What you should do ->
The answer must consist of every line in the records below that contains the string "clipboard".

** Opening Material to process block **

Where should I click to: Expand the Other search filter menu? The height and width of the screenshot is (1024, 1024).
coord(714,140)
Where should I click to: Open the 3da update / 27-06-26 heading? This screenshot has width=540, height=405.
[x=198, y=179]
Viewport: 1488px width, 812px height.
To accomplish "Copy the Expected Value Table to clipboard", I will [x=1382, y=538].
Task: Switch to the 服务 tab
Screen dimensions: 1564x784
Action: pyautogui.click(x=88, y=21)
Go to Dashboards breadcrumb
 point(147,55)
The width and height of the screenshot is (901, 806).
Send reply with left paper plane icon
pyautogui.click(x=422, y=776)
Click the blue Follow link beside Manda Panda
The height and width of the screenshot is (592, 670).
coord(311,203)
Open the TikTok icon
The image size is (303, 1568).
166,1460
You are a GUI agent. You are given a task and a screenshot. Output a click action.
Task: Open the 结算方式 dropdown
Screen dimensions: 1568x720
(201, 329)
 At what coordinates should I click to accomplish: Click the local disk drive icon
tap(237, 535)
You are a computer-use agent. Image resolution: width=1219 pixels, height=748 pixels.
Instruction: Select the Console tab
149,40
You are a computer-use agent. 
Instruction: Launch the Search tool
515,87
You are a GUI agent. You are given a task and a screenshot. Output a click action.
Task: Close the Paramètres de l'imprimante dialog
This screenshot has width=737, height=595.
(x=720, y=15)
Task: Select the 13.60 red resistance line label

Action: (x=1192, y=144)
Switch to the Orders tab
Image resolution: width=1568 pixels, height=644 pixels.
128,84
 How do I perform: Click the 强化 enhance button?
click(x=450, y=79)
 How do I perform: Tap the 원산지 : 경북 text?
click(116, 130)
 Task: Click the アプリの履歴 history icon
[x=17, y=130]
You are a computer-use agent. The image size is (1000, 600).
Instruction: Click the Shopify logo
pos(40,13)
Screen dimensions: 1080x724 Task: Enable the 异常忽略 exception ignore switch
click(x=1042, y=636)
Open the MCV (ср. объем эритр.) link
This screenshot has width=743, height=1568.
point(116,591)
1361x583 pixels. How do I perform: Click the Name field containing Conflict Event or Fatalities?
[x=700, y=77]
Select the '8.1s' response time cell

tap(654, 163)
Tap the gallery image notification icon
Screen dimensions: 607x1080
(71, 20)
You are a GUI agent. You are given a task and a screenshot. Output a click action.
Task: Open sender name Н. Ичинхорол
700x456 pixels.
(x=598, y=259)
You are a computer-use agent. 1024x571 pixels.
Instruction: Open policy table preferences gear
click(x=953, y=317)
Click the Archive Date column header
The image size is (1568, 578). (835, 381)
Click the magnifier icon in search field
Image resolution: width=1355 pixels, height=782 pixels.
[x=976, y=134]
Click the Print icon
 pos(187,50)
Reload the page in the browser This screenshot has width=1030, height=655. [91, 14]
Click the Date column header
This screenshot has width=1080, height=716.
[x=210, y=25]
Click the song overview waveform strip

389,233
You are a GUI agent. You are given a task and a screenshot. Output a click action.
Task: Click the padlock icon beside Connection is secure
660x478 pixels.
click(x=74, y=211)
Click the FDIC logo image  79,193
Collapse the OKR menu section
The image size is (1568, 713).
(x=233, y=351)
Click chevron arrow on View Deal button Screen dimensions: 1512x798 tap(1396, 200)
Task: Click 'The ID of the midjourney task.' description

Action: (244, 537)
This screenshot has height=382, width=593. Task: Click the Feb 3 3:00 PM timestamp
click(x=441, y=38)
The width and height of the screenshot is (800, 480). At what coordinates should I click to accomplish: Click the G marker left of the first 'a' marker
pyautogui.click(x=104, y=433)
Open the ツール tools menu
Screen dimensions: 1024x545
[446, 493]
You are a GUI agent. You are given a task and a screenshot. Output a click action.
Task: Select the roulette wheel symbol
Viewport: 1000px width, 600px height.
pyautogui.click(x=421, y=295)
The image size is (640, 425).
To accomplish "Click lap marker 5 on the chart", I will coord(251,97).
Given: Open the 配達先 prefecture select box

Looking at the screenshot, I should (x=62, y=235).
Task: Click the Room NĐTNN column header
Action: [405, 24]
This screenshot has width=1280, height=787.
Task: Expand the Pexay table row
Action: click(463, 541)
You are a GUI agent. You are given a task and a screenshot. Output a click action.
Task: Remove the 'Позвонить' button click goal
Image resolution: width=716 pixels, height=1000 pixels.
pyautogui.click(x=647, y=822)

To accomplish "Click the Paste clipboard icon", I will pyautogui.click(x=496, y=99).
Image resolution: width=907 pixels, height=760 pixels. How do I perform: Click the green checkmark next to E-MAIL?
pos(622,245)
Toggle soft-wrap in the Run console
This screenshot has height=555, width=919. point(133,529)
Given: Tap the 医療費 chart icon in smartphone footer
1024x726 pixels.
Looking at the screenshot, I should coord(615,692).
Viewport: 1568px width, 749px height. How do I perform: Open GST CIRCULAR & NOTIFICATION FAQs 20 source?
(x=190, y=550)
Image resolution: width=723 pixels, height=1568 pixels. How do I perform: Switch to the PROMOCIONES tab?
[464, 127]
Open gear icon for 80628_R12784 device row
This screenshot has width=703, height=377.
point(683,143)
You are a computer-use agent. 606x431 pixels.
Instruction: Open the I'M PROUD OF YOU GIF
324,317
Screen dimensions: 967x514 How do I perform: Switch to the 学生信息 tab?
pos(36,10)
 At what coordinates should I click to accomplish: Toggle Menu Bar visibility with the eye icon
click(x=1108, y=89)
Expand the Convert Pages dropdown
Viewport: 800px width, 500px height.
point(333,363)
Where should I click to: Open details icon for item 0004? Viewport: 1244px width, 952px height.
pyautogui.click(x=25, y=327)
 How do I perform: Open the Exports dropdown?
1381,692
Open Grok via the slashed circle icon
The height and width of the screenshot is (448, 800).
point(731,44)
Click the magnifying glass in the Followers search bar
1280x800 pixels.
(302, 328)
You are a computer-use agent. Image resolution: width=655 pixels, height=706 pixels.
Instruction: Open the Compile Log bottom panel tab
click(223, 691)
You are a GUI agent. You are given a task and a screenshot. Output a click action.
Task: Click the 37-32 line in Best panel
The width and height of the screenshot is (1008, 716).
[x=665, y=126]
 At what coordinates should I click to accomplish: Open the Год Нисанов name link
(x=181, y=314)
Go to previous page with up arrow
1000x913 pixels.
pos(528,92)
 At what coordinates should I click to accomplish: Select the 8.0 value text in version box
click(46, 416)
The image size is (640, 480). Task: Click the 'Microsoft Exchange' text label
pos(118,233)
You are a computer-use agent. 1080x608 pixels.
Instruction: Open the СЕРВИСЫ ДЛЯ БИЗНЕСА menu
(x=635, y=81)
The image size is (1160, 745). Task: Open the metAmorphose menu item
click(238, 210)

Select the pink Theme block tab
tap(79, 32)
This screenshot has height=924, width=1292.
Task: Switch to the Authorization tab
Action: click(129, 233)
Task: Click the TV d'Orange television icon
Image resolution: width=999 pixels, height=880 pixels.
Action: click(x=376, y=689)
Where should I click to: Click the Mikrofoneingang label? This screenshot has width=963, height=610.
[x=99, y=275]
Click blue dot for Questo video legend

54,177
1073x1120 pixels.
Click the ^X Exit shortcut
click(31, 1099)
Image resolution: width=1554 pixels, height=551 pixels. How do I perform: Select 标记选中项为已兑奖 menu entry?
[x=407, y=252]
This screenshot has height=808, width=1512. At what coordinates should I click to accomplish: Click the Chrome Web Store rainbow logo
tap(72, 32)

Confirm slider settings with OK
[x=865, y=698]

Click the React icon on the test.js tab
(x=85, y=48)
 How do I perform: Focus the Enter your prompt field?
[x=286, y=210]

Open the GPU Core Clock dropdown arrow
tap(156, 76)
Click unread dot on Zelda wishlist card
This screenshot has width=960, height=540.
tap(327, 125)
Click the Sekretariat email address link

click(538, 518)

** Closing Material to process block **

Your solution ->
To accomplish "Copy the Expected Value Table to clipboard", I will [x=1382, y=538].
To accomplish "Click the Paste clipboard icon", I will pyautogui.click(x=496, y=99).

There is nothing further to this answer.